→ **Exercise data**:
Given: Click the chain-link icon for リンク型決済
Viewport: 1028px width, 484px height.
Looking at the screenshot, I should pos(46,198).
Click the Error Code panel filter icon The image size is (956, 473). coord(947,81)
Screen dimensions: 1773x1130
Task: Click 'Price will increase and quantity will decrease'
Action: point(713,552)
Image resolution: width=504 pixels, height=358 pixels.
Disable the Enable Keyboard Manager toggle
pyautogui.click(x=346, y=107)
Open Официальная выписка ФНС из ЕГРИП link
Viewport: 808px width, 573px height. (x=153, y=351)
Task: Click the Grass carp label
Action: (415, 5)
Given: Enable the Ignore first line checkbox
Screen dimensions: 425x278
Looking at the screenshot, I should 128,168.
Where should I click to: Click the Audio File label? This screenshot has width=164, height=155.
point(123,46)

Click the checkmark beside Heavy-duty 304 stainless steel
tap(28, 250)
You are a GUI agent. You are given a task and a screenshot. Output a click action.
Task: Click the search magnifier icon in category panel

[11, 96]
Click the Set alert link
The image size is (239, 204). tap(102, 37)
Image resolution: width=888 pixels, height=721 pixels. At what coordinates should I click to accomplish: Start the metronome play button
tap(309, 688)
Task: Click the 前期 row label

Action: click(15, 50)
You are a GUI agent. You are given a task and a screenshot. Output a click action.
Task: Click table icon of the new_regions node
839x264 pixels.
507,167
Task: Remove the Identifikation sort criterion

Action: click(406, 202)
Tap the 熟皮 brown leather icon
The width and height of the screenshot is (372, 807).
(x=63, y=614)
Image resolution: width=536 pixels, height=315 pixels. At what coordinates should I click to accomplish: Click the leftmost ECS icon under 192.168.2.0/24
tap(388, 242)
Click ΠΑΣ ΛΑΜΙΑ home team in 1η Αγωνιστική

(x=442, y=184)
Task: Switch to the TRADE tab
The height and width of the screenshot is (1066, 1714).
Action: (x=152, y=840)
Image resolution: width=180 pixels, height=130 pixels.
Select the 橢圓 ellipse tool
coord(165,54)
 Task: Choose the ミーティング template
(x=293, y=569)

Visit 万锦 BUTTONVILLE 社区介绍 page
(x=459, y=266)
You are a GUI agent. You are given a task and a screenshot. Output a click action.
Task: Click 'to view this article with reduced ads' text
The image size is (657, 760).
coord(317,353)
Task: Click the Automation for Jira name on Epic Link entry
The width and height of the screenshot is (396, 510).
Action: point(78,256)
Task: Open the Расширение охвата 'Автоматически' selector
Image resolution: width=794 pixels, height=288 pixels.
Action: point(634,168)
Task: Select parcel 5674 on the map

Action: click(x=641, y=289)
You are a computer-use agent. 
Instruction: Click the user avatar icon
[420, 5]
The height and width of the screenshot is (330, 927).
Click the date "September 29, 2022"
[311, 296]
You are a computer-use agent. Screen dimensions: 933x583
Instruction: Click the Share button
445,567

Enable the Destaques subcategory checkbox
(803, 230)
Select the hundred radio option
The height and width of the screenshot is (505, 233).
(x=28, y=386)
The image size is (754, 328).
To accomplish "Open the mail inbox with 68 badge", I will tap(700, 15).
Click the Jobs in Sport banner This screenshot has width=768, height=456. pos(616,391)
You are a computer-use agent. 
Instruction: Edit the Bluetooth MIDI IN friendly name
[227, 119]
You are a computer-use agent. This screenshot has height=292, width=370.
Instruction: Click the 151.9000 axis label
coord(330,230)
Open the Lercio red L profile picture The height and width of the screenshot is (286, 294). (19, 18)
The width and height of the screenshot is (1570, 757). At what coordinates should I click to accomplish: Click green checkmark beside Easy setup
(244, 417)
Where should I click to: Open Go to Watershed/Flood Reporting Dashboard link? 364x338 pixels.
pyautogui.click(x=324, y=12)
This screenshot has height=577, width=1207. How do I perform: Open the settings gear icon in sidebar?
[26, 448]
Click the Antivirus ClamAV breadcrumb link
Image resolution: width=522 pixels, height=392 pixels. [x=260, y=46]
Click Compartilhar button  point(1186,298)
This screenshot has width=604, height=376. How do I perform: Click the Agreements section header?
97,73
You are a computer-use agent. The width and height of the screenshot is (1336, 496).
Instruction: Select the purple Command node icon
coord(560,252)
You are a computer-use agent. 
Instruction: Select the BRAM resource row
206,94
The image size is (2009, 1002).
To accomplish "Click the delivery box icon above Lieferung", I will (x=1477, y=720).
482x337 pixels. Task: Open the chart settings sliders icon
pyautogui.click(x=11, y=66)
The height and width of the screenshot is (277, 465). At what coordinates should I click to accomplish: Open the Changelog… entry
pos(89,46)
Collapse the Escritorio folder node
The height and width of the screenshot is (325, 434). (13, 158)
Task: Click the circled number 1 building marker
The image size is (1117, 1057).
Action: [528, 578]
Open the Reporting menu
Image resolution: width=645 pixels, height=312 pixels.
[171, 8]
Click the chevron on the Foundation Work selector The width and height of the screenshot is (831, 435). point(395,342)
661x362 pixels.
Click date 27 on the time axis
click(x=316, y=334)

→ **Directions**: Every entry shown above should be transcribed without alteration.

→ **Written answer**:
Given: Click the chain-link icon for リンク型決済
Viewport: 1028px width, 484px height.
Looking at the screenshot, I should pos(46,198).
Click the Error Code panel filter icon The image size is (956, 473). coord(947,81)
Screen dimensions: 1773x1130
Task: Click 'Price will increase and quantity will decrease'
Action: point(713,552)
Image resolution: width=504 pixels, height=358 pixels.
Disable the Enable Keyboard Manager toggle
pyautogui.click(x=346, y=107)
Open Официальная выписка ФНС из ЕГРИП link
Viewport: 808px width, 573px height. (x=153, y=351)
Task: Click the Grass carp label
Action: (415, 5)
Given: Enable the Ignore first line checkbox
Screen dimensions: 425x278
Looking at the screenshot, I should 128,168.
Where should I click to: Click the Audio File label? This screenshot has width=164, height=155.
point(123,46)

Click the checkmark beside Heavy-duty 304 stainless steel
tap(28, 250)
You are a GUI agent. You are given a task and a screenshot. Output a click action.
Task: Click the search magnifier icon in category panel

[11, 96]
Click the Set alert link
The image size is (239, 204). tap(102, 37)
Image resolution: width=888 pixels, height=721 pixels. At what coordinates should I click to accomplish: Start the metronome play button
tap(309, 688)
Task: Click the 前期 row label

Action: click(15, 50)
You are a GUI agent. You are given a task and a screenshot. Output a click action.
Task: Click table icon of the new_regions node
839x264 pixels.
507,167
Task: Remove the Identifikation sort criterion

Action: click(406, 202)
Tap the 熟皮 brown leather icon
The width and height of the screenshot is (372, 807).
(x=63, y=614)
Image resolution: width=536 pixels, height=315 pixels. At what coordinates should I click to accomplish: Click the leftmost ECS icon under 192.168.2.0/24
tap(388, 242)
Click ΠΑΣ ΛΑΜΙΑ home team in 1η Αγωνιστική

(x=442, y=184)
Task: Switch to the TRADE tab
The height and width of the screenshot is (1066, 1714).
Action: (x=152, y=840)
Image resolution: width=180 pixels, height=130 pixels.
Select the 橢圓 ellipse tool
coord(165,54)
 Task: Choose the ミーティング template
(x=293, y=569)

Visit 万锦 BUTTONVILLE 社区介绍 page
(x=459, y=266)
You are a GUI agent. You are given a task and a screenshot. Output a click action.
Task: Click 'to view this article with reduced ads' text
The image size is (657, 760).
coord(317,353)
Task: Click the Automation for Jira name on Epic Link entry
The width and height of the screenshot is (396, 510).
Action: point(78,256)
Task: Open the Расширение охвата 'Автоматически' selector
Image resolution: width=794 pixels, height=288 pixels.
Action: point(634,168)
Task: Select parcel 5674 on the map

Action: click(x=641, y=289)
You are a computer-use agent. 
Instruction: Click the user avatar icon
[420, 5]
The height and width of the screenshot is (330, 927).
Click the date "September 29, 2022"
[311, 296]
You are a computer-use agent. Screen dimensions: 933x583
Instruction: Click the Share button
445,567

Enable the Destaques subcategory checkbox
(803, 230)
Select the hundred radio option
The height and width of the screenshot is (505, 233).
(x=28, y=386)
The image size is (754, 328).
To accomplish "Open the mail inbox with 68 badge", I will tap(700, 15).
Click the Jobs in Sport banner This screenshot has width=768, height=456. pos(616,391)
You are a computer-use agent. 
Instruction: Edit the Bluetooth MIDI IN friendly name
[227, 119]
You are a computer-use agent. This screenshot has height=292, width=370.
Instruction: Click the 151.9000 axis label
coord(330,230)
Open the Lercio red L profile picture The height and width of the screenshot is (286, 294). (19, 18)
The width and height of the screenshot is (1570, 757). At what coordinates should I click to accomplish: Click green checkmark beside Easy setup
(244, 417)
Where should I click to: Open Go to Watershed/Flood Reporting Dashboard link? 364x338 pixels.
pyautogui.click(x=324, y=12)
This screenshot has height=577, width=1207. How do I perform: Open the settings gear icon in sidebar?
[26, 448]
Click the Antivirus ClamAV breadcrumb link
Image resolution: width=522 pixels, height=392 pixels. [x=260, y=46]
Click Compartilhar button  point(1186,298)
This screenshot has width=604, height=376. How do I perform: Click the Agreements section header?
97,73
You are a computer-use agent. The width and height of the screenshot is (1336, 496).
Instruction: Select the purple Command node icon
coord(560,252)
You are a computer-use agent. 
Instruction: Select the BRAM resource row
206,94
The image size is (2009, 1002).
To accomplish "Click the delivery box icon above Lieferung", I will (x=1477, y=720).
482x337 pixels. Task: Open the chart settings sliders icon
pyautogui.click(x=11, y=66)
The height and width of the screenshot is (277, 465). At what coordinates should I click to accomplish: Open the Changelog… entry
pos(89,46)
Collapse the Escritorio folder node
The height and width of the screenshot is (325, 434). (13, 158)
Task: Click the circled number 1 building marker
The image size is (1117, 1057).
Action: [528, 578]
Open the Reporting menu
Image resolution: width=645 pixels, height=312 pixels.
[171, 8]
Click the chevron on the Foundation Work selector The width and height of the screenshot is (831, 435). point(395,342)
661x362 pixels.
Click date 27 on the time axis
click(x=316, y=334)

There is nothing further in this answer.